■ **MATERIAL FOR THE TASK**:
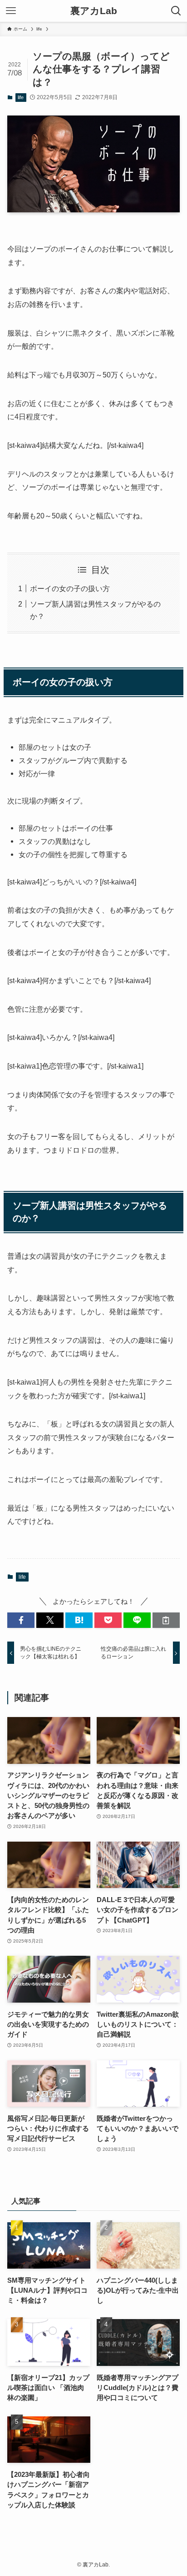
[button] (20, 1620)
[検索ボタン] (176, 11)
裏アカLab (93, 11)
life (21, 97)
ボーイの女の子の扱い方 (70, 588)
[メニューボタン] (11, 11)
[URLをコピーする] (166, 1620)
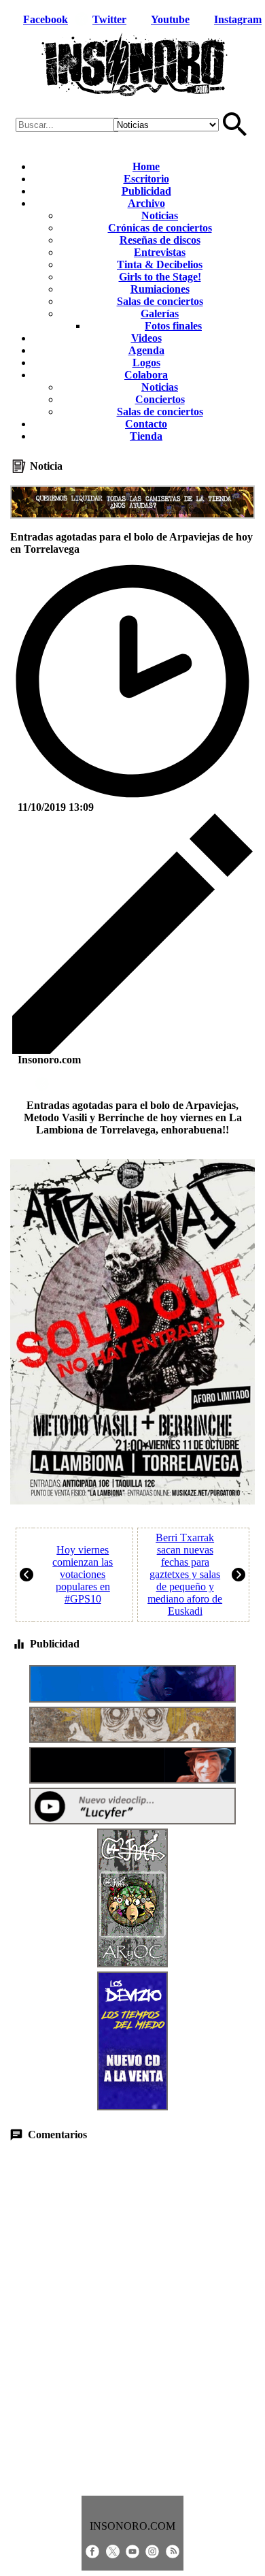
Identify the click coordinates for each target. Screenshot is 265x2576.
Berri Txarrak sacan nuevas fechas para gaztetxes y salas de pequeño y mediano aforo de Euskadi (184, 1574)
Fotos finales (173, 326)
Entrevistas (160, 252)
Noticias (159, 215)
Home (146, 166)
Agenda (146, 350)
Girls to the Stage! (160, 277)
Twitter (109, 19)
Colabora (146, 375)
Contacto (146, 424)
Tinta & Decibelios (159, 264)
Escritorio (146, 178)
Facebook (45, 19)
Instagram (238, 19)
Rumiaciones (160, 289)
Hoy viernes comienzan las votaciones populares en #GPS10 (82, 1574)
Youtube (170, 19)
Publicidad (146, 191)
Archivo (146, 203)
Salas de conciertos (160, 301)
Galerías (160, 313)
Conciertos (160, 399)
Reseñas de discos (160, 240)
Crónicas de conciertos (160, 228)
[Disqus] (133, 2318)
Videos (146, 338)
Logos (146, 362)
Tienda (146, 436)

■ **YOUR TASK**: Your task is to repeat the data above exactly while excluding the pictures.

■ **ANSWER AREA**:
[button] (20, 1620)
[検索ボタン] (176, 11)
裏アカLab (93, 11)
life (21, 97)
ボーイの女の子の扱い方 (70, 588)
[メニューボタン] (11, 11)
[URLをコピーする] (166, 1620)
Identify the click coordinates for each target. Screenshot is 265x2576.
Berri Txarrak sacan nuevas fechas para gaztetxes y salas de pequeño y mediano aforo de Euskadi (184, 1574)
Fotos finales (173, 326)
Entrevistas (160, 252)
Noticias (159, 215)
Home (146, 166)
Agenda (146, 350)
Girls to the Stage! (160, 277)
Twitter (109, 19)
Colabora (146, 375)
Contacto (146, 424)
Tinta & Decibelios (159, 264)
Escritorio (146, 178)
Facebook (45, 19)
Instagram (238, 19)
Rumiaciones (160, 289)
Hoy viernes comienzan las votaciones populares en #GPS10 (82, 1574)
Youtube (170, 19)
Publicidad (146, 191)
Archivo (146, 203)
Salas de conciertos (160, 301)
Galerías (160, 313)
Conciertos (160, 399)
Reseñas de discos (160, 240)
Crónicas de conciertos (160, 228)
[Disqus] (133, 2318)
Videos (146, 338)
Logos (146, 362)
Tienda (146, 436)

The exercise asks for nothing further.